Employee advisors looking beyond their RIA firms have several avenues to consider. These are the four most popular among our advisory clients:
- Joining another RIA firm that better aligns with their goals, client needs and cultural preferences. Some may prefer to partner with a larger national firm that has more scale, resources, staying power, and more favorable compensation (including equity ownership opportunities). Others may prefer to join a smaller firm where they have more voice, personalization and upward mobility, including succession opportunities. While a move from one RIA to another is more popular, an advisor should ensure that the firm is quite different from their previous employer and that many of the issues they face are not at risk of recurrence.
- Switching to an office, bank or private bank that offers infrastructure, a reputable brand and “everything under one roof” can also reward the advisor with a lucrative recruitment deal and enable them to go further into the market by gaining access to a well-known brand and in-house banking and lending. That said, many RIA advisors routinely sell against the wire model or fear the cultural implications of working for a large institution.
- Launching their own RIA can give them more control and ownership over their practice, but it also comes with additional responsibilities and risks.

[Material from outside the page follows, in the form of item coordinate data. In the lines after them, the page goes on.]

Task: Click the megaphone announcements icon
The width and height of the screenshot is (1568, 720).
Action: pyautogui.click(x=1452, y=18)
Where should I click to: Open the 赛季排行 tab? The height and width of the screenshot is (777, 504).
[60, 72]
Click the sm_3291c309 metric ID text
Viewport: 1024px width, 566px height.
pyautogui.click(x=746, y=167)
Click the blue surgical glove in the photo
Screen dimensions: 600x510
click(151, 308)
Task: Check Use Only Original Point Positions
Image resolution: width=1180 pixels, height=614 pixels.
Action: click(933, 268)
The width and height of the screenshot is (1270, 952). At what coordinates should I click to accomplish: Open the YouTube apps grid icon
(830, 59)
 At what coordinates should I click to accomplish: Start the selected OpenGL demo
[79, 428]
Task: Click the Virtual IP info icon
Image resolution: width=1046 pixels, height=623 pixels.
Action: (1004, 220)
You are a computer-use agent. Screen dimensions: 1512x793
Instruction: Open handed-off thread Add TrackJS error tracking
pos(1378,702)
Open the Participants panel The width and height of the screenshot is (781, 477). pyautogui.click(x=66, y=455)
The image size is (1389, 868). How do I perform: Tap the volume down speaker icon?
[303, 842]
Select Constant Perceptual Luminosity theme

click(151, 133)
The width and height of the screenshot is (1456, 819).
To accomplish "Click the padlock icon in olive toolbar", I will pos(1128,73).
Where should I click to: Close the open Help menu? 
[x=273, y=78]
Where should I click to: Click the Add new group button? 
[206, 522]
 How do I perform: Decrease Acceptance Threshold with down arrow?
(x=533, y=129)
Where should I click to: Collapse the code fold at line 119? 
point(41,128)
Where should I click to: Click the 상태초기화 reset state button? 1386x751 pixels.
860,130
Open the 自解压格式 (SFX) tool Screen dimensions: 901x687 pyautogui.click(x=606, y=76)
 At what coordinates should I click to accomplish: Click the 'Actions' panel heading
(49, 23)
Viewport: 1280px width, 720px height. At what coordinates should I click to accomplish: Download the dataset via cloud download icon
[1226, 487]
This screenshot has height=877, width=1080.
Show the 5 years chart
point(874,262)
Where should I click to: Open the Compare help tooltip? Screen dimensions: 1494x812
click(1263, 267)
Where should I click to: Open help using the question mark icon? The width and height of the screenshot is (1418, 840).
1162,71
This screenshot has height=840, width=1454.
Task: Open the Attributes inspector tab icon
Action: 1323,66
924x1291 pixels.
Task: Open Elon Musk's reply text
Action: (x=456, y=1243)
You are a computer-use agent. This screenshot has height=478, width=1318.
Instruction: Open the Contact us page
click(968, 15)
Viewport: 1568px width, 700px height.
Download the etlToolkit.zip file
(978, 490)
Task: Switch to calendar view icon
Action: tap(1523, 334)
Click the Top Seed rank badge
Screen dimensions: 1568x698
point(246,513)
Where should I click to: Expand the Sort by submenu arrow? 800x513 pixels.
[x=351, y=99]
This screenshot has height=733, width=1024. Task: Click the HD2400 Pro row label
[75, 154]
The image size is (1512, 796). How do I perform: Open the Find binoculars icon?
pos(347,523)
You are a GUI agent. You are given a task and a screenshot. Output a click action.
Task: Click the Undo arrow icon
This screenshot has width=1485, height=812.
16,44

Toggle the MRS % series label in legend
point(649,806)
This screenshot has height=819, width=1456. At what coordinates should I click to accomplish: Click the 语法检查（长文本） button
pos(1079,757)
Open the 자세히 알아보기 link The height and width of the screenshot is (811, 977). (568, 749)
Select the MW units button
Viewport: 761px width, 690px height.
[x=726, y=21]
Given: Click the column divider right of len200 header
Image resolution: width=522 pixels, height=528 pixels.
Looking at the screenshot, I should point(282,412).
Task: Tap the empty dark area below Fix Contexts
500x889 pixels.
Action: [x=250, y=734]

Some advisors may gravitate toward the entrepreneurial challenge and reward of creating their own firm, as well as the ability to establish their own strategic roadmap, brand image, and client service model. Others may find the operational burden too overwhelming or the initial start-up costs and capital expenditure too great to overcome.
- Starting an internship at an independent broker dealer or becoming an independent contractor under an existing RIA firm. This provides many of the same benefits of starting an RIA while reducing the time and headaches of building infrastructure and managing operational challenges. However, these types of options are more expensive than building an RIA and require the advisor to give up elements of control as they operate on someone else's platform and under their own compliance policies. “Supported independence” models like these have gained popularity with both remote and RIA disengaged.
An employee advisor may feel many of the pushes described above, and they may also be drawn to some of the alternatives available to them. In our experience, the most successful transitions occur when an advisor has a benign employment contract (limited non-solicit or non-compete language), has built their own practice instead of serving their firm's clients, has convictions in the strength of their relationships and associated portability and a long-term perspective focused on growth. Likewise, a new firm or platform will also be more willing to aggressively pursue advisors who possess these characteristics.
Smart RIAs are aligning economic interests in more creative ways than ever before and are constantly strengthening their advisor value propositions. However, as the VNR space continues to mature, consolidate and professionalize, the cost of advisors is likely to decline.
* Data derived from Diamond Consultants 2023 Advisor Transition Report.